+++ Stored rows +++

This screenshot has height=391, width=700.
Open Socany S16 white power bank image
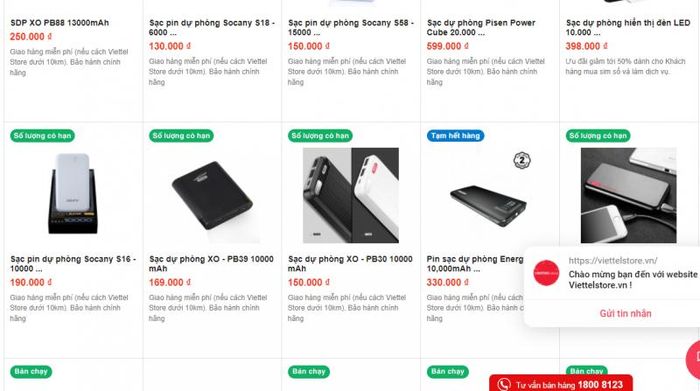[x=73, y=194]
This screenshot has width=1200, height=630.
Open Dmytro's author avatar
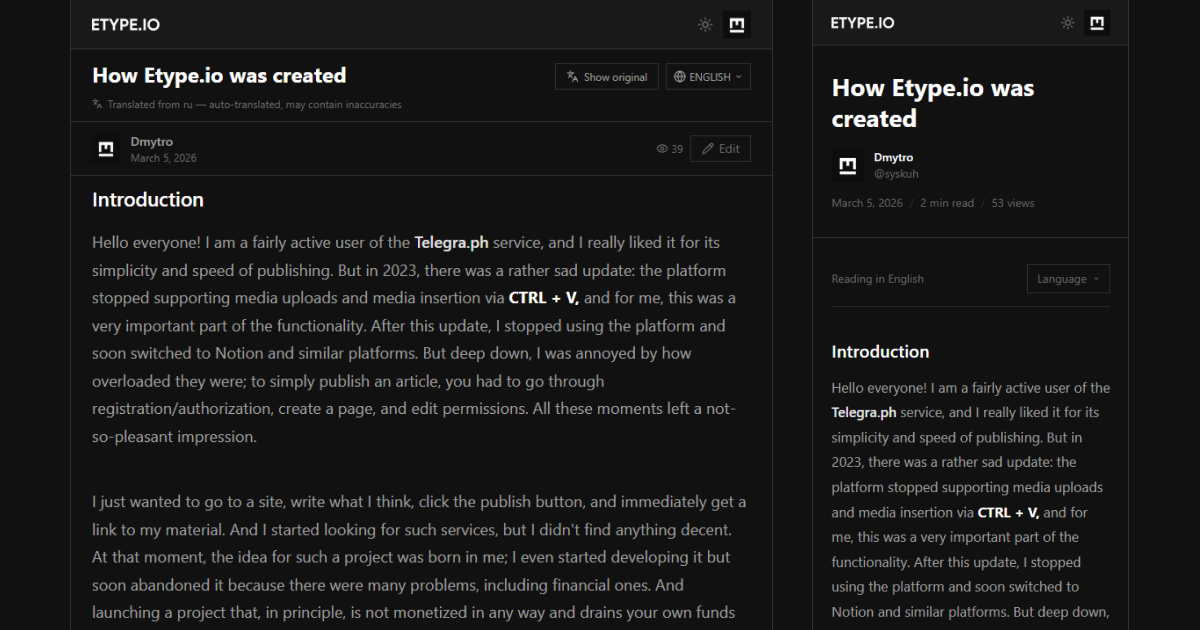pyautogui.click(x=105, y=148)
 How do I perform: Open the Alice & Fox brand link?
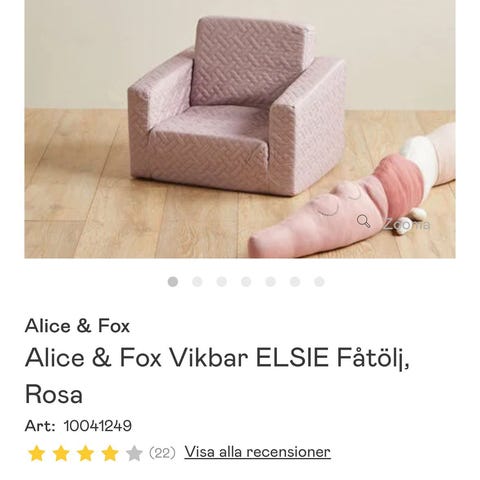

+++

What you need to do>
Put the lines of the rows above into a Markdown table with the columns "No." and "Line", numbering each line and omitting blank lines. Leave the pictures out of the table.

Full response>
| No. | Line |
|---|---|
| 1 | This screenshot has height=391, width=700. |
| 2 | Open Socany S16 white power bank image |
| 3 | [x=73, y=194] |
| 4 | This screenshot has width=1200, height=630. |
| 5 | Open Dmytro's author avatar |
| 6 | pyautogui.click(x=105, y=148) |
| 7 |  How do I perform: Open the Alice & Fox brand link? |